クラウドファンディングで谷崎潤一郎きもの展覧会 at 弥生美術館 Kimomno exhibition by crowdfunding

来月から根津にあります弥生美術館で開催が決まっている耽美・華麗・悪魔主義 谷崎潤一郎文学の着物を見る~アンティーク着物と挿絵の饗宴~展。

きもの好きと谷崎潤一郎好きには非常に魅力的な展覧会だと思いますが、実はこの展覧会、大変ユニークな手法で開催が決定したのです。

「きもの」も「谷崎」もそれぞれにファンは多く、「きもの」×「谷崎」という掛け合わせは、そのファンの多くが興味関心を抱くテーマと思います。先日の池田重子さんのコレクション展でも、細雪の再現コーナーがあり、大変人気を呼んでいました。美しいキモノの誌上連載でも展開されていましたよね。私も毎回楽しみにしていたうちの一人です。

今回、この展覧会では、谷崎の様々な作品に登場するきものを忠実に再現してみよう、という試みがされるそうです。そのためには、アンティークのきものの調達、着付け師手配、きものの修復・仕立て直し等々、100点以上の準備をするためにかかる経費は大変なもの。そこで、熱狂的ファンが多いであろうこのテーマに合わせて、クラウドファンディングという手法を用いて展覧会の資金集めをしたそうです。

プロジェクトの呼びかけのサイト:https://www.makuake.com/project/yayoi-yumeji-museum/

クラウドファンディングというのは、数年前から市民権を得ている寄付金を募る手法の一つで、主にネットを介して興味ある人々に広く呼び掛けます。特徴的なのは、小額から参加できること、寄付してくれた人に対しユニークな特典があったり、ネットを介しているので手間がかからず気軽に参加できることがあります。

今回の募集は既に目標金額に達したということで寄付は締め切られていますが、展覧会を企画したい人がいて、観たい人がいて、それでもお金が無いから実行できない、ということから実施の日の目を見ない企画もある中、こうした試みで企画展が実施されるというのは面白いことですよね。
もちろん、今回の寄付金で全ての展覧会の予算がまかなえているわけでは到底無いと思いますが、観たい人も自分に企画に参加している気分になれるのが、この仕組みの良いところ、ですね。

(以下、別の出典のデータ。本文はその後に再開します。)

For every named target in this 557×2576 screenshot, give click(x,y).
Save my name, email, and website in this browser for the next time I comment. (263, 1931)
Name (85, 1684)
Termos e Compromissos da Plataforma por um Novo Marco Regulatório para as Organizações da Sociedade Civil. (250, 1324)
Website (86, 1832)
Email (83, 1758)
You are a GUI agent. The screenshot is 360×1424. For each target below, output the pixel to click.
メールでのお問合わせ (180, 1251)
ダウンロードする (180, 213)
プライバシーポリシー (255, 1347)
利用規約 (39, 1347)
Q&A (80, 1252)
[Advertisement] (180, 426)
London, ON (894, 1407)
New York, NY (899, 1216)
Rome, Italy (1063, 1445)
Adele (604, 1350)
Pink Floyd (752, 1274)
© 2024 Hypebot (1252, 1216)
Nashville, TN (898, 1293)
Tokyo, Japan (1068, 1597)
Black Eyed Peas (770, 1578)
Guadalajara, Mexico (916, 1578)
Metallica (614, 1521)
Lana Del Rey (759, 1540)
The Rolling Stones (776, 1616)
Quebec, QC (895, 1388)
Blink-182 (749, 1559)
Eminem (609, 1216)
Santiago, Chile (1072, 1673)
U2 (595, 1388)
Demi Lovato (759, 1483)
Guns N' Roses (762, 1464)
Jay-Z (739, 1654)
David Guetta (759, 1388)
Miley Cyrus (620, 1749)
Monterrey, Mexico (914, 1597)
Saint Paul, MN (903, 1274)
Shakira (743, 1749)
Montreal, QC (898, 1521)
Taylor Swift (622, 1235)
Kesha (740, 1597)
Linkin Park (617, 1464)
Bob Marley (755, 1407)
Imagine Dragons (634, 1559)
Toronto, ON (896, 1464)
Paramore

私の場合アンティーク着物自体を着たいと思うことはありませんが、谷崎の小説に描かれている時代にとても魅かれる私にとっても、この展覧会は興味あり☆☆☆どんなレベルでの展示になるんでしょうか~。ぜひ足を運んでみたいです。

また、3月のイベント情報でも告知しますね!

The unique kimono exhibition “The kimono in Junichiro Tanizaki literature” will start from March in Yayoi museum in Bunkyo district. What’s so unique about this exhibition that they gathered the budget by crowdfunding. I am so excited that they will try to reproduce the kimono fashion in Tanizaki literature such as sisters of kimono in Sasameyuki!